Há alguns mistérios perante os quais, a única reação apropriada é reverência, responsabilidade e moderação. Dr. Antinori e sua equipe demonstraram uma falta das três.
[1] É um médico ginecologista italiano que mora e trabalha em Roma. Defende a clonagem humana. No início de 2002, surpreendeu o mundo ao clonar pela primeira vez uma célula humana.
[2] Genômica é um ramo da bioquímica que estuda o genoma completo de um organismo. Essa ciência pode se dedicar a determinar a seqüência completa do DNA de organismos ou apenas o mapeamento de uma escala genética menor.
[3] A ovelha Dolly (5 de Julho de 1996 — 14 de Fevereiro de 2003) foi o primeiro mamífero a ser clonado com sucesso a partir de uma célula adulta.

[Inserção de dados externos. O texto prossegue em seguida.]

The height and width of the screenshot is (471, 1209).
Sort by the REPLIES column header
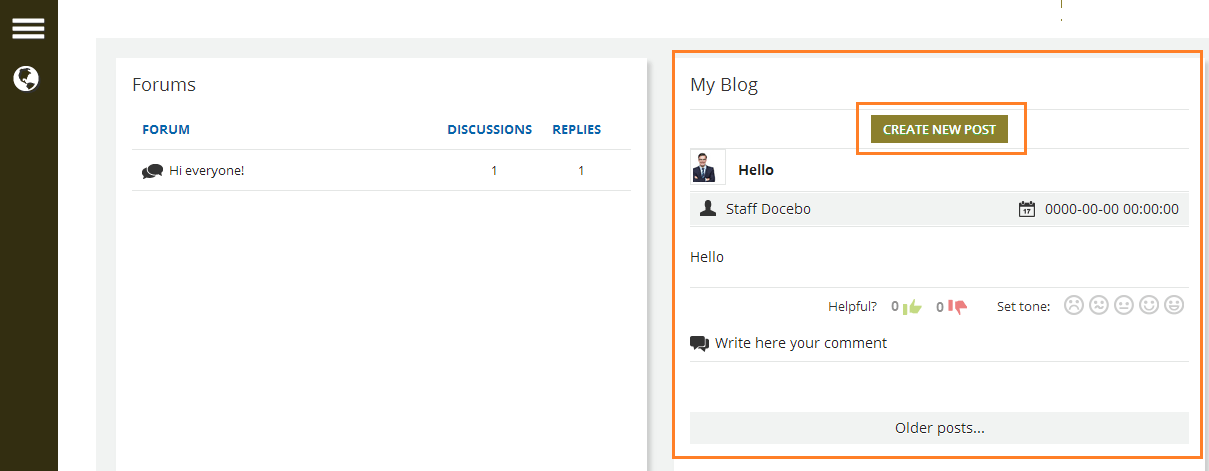577,129
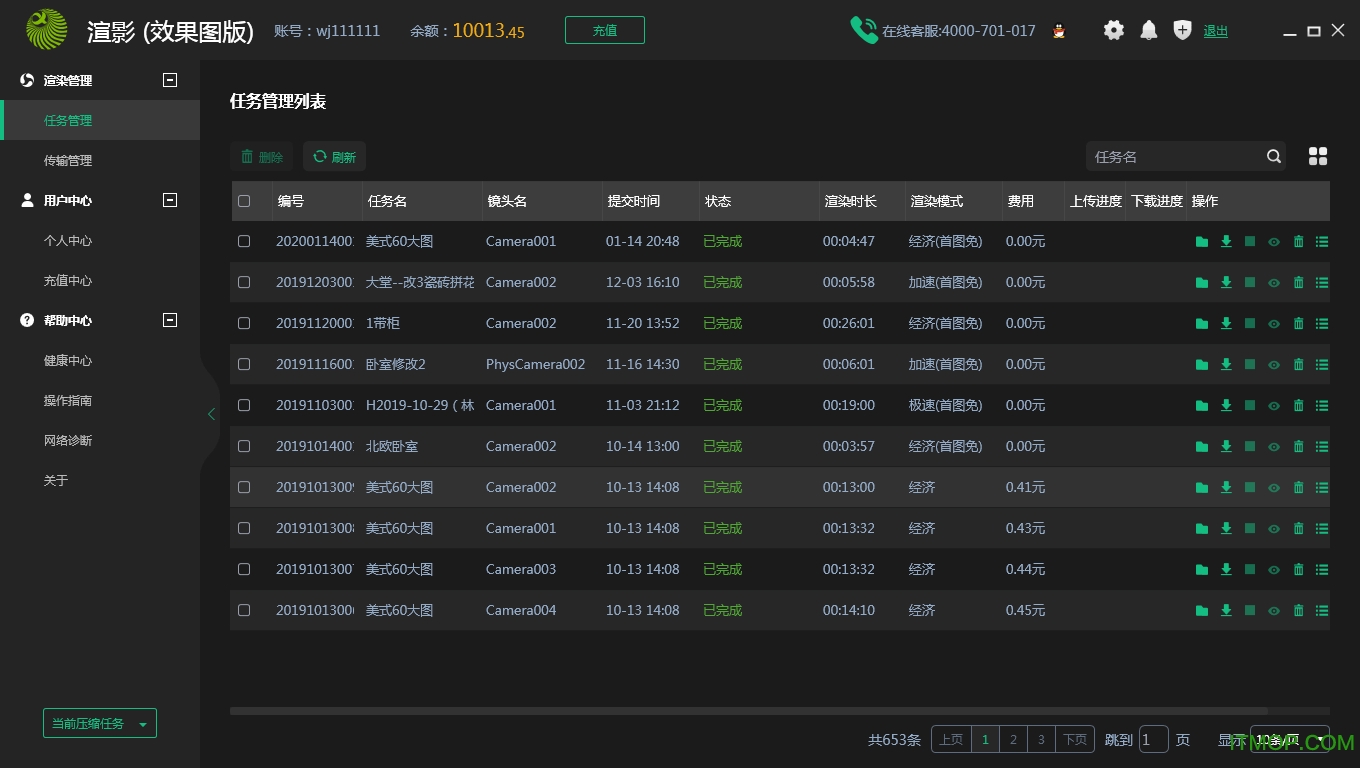Check the box for the 大堂--改3瓷砖拼花 task
This screenshot has height=768, width=1360.
pyautogui.click(x=244, y=283)
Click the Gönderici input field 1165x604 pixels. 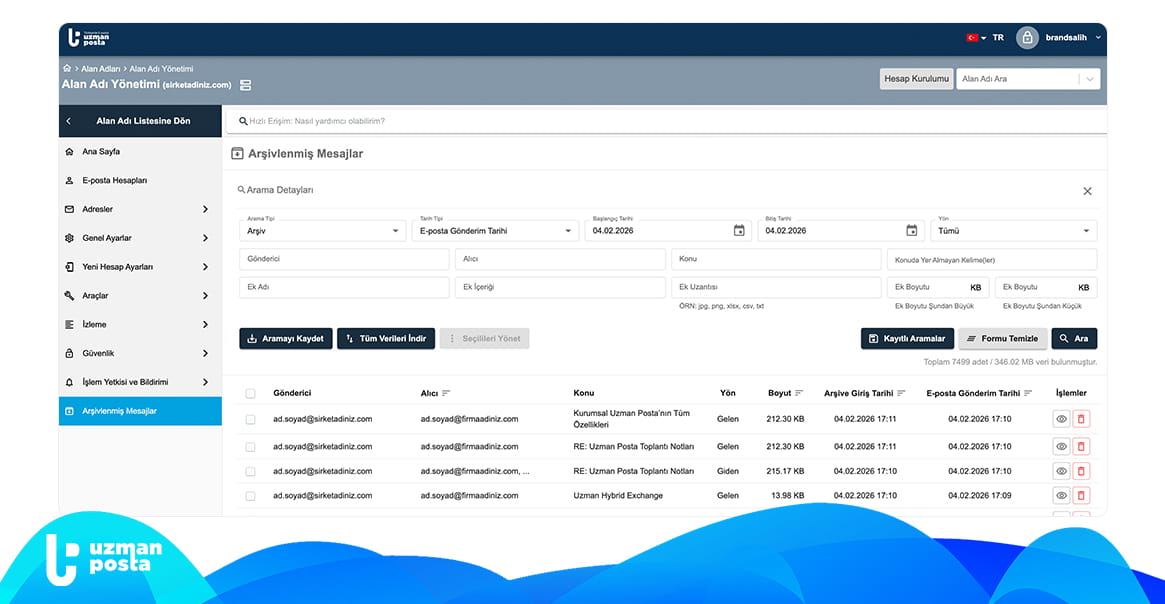(344, 259)
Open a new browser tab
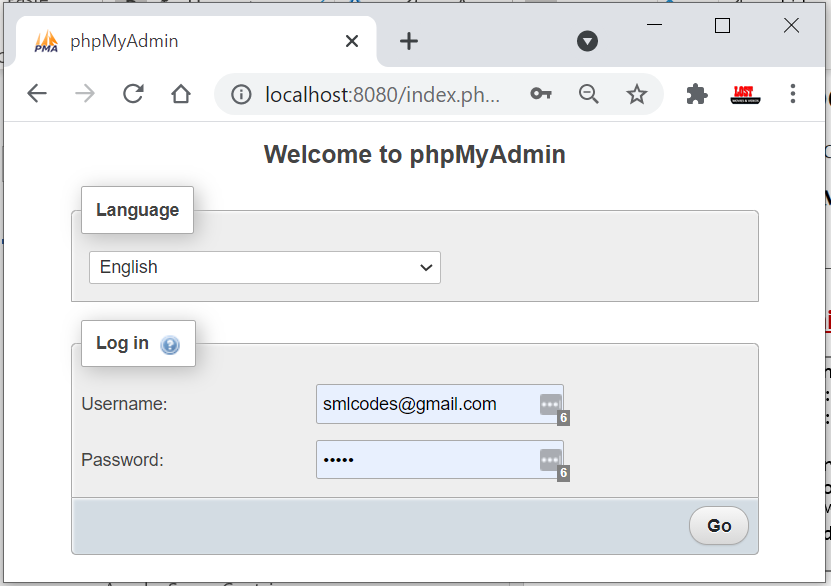Image resolution: width=831 pixels, height=586 pixels. [409, 41]
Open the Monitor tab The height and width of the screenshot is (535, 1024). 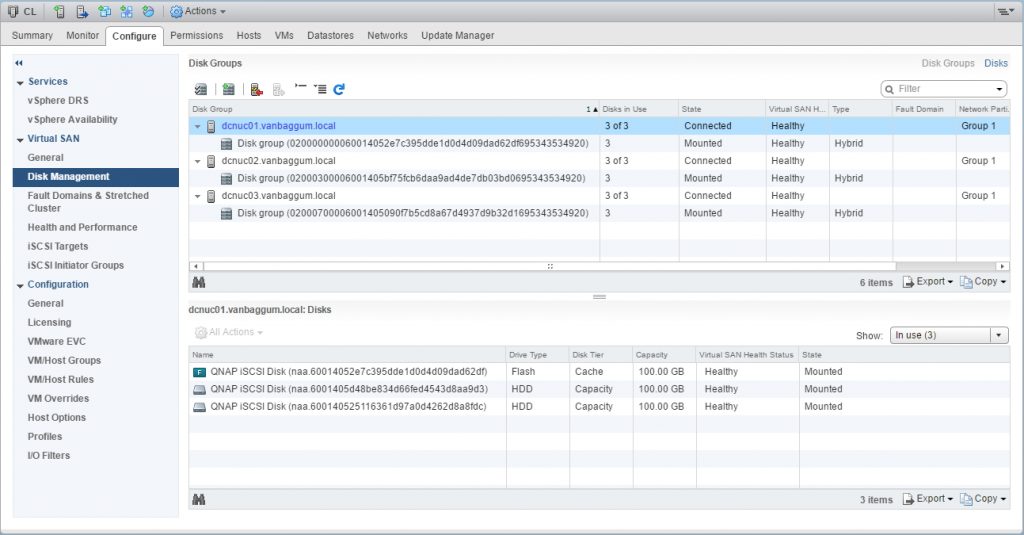coord(83,35)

Dolly foi criada por investigadores do Instituto Roslin, na Escocia, onde viveu toda a sua vida. Os créditos pela clonagem foram dados a Ian Wilmut, mas este admitiu, em 2006, que Keith Campbell seria na verdade o maior responsável pela clonagem.
[4] A talidomida (C13H10N2O4) é uma substância usualmente utilizada como medicamento sedativo, anti-inflamatório e hipnotico. Devido a seus efeitos teratogénicos, tal substância deve ser evitada durante a gravidez e em mulheres que podem engravidar, pois causa malformação ou ausência de membros no feto.